Wednesday night, the Twin Orchard assistant does so again, this time with a two-stroke advantage on Brian Carroll of Royal Hawk with eight holes to play in the final round. Chang stands at 5-under, with Carroll at 3-under, Travis Johns of Medinah at 2-under and Chris Green and Curtis Malm at 1-under. That fivesome, all of whom have played 10 holes, are the only players under par.
Steve Orrick, Chris Ioriatti and Roy Biancalana are at even par through 13, 12 and 10 holes respectively.
The final round is scheduled to resume at 8 a.m.

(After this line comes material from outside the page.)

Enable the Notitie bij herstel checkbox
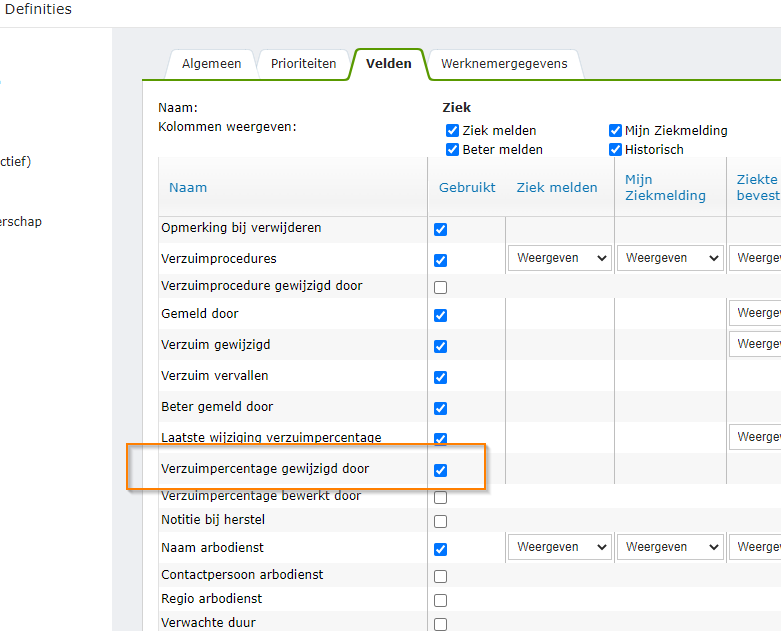 441,522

It’s the first time the championship has extended into a fourth day since 1927, when it was played at match play.
“It was a little weird day today,” Chang said. “The delay (to restart the second round) threw me off this morning. I played pretty good on the front nine (finishing the second round), and the wait again (for the 5 p.m. start) was a little rough. But there’s nothing I can do about that.”
Chang made three birdies on a four-hole stretch beginning with the fourth hole, a 307-yard par-4. Chang drove to the fringe of the green and two-putter for birdie.
“That was the best drive I hit all day,” Chang said.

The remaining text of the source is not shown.